→ SET OF TASKS
(1) Name every researcher whom the essay on Ai Weiwei's Bang credits with the proposal about eastern and western cognitive thought systems.
(2) Carry on the essay on Ai Weiwei's Bang and eastern versus western perception, starting after its final sentence.

→ TEXT SHOWN
Is this stool taken?

Ai Weiwei, Bang, 2010-2013, 886 antique stools, installation view
I walked through and around Ai Weiwei’s 2013 Bang organic sculpture when it was exhibited in Vancouver last year. The unified sculpture emerges from the connection of 886 three-legged wooden stools, all of which were made by traditional Chinese craftsmen. 
Walking through the internal spaces created by the piece, the individual stools quickly lose their object distinction while the primacy of their relationship to the overall structure is established. There is also an awareness that appreciation can only be achieved by exploring it from its created internal spaces i.e. becoming part of it.  It was evident that the gallery had to adjust the exhibition space, rooms, and other works of art, to display Bang.  In that necessary adjustment to accommodate the sculpture, western and eastern cultural differences become apparent. The traditional western display of the Objet d’art for passive appreciation by a clearly distinct viewer can be contrasted with the eastern integration of both art and viewer to create an identifiable relationship.

Richard Nisbett, Incheol Choi, Kaiping Peng and Ara Norenzayan propose that exposure to eastern and western cultural and social systems yields not only different ways of knowing the world, but also yields different cognitive thought systems. They see eastern systems driving a relationship-based perception which they contrast with an object-centricity of western societies. This view has the uncomfortable conclusion that neither our metaphysical understanding nor its consequent tacit epistemology are universal, but instead malleable.  To support their view, they carried out several studies including the testing of categorisation with eastern and western social groups. The eastern participants often rejected logically motivated outcomes in favour of typicality and plausibility, consistent with their experience of the world. The experimental studies highlighted significant differences in ‘to what’ and ‘how’ visual attention was directed. By measuring eye movements, quantifying eye saccades and combining the data with self-reported descriptions of visual scenes, they concluded that the attention of western participants was drawn to the individual objects in a scene rather than the entire scene and the relationships of its constituent elements seen by their eastern counterparts.

→ SOURCE DATA

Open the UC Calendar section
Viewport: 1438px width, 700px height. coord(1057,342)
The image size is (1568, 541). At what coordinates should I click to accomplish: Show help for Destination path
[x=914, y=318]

→ ANSWERS BY TASK
(1) Richard Nisbett, Incheol Choi, Kaiping Peng, Ara Norenzayan

(2)
This can all be seen as highly interesting as an ethnography study. The researchers’ strong arguments for connecting object attention with personal agency are indeed worthwhile, while the categorisation data highlights the serious deficiencies in disciplines that use categorisation as a tool to understanding cognition. Even propositions that social systems like those of ancient China, which by sheer size, agrarian dependency and feudal organisation would be inclined to lean on harmony and agreement, are highly plausible. However, there is a wider implication being made in the paper i.e. that western logic is not a core universal cognitive process, but rather is cognitive content, originating in the the social and cultural systems of ancient Greece. In anticipation of a logic-criticality argument for technical progress, the authors list the numerous advances made by ancient China,  ‘the original or independent invention of irrigation systems, ink, porcelain, the magnetic compass, stirrups, the wheelbarrow, deep drilling, the Pascal triangle, pound-locks on canals, fore-and-aft sailing, watertight compartments, the sternpost rudder, the paddlewheel boat, quantitative cartography, immunization techniques, astronomical observations of novae, seismographs, and acoustics’,  as examples of the many technological achievements that were in place in China before Ancient Greece. The literature supports Nisbett’s contention that these advances were not a result of scientific theory but instead were indicative of a heuristic system that was advanced by practicality and empiricism. For many Greek philosophers, Plato included, concrete perception and direct experiential knowledge was viewed as unreliable and always rejected when it conflicted with their reasoned logical position. This sometimes impeded their progress.  Logan, as quoted by Nisbett, highlights that the Greek rejection of the concept of zero was due to the reasoned impossibility of nonbeing – to them it was logically self-contradictory! Understanding of zero, infinity and infinitesimals eventually came to the west via an eastern trail.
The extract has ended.